Performance and Use Cases
For now, the model is optimized for web browsers, with future potential for mobile apps. It isn’t yet designed for full desktop OS control.
On benchmarks like WebVoyager and AndroidWorld, which test web and mobile task automation, Gemini 2.5 Computer Use has shown:
-
Accuracy above 70%
-
Average latency of ~225 seconds
These numbers highlight its promise for automating structured, UI-driven tasks.
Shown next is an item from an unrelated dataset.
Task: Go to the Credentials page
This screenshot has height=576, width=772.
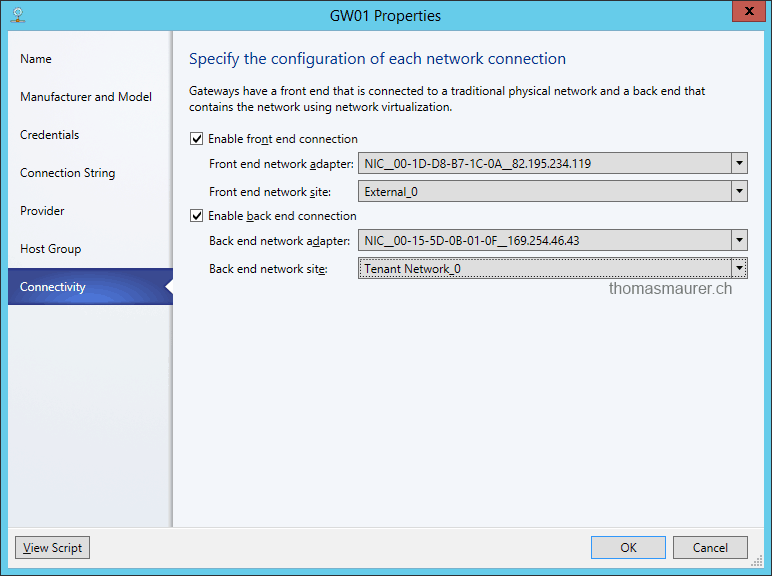Action: 50,135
Built-In Safety and Developer Controls
Because this kind of AI carries risks, DeepMind has added safety layers. Developers can:
-
Restrict certain actions entirely
-
Require user approval for sensitive operations
-
Configure limits to reduce misuse or unexpected behavior
This way, the model balances automation power with safety and oversight.
Why It Matters
With Gemini 2.5 Computer Use, Google is bringing AI one step closer to acting as a true digital assistant — capable of navigating the web and apps in the same way humans do. If widely adopted, it could transform how developers build tools for task automation, productivity, and accessibility.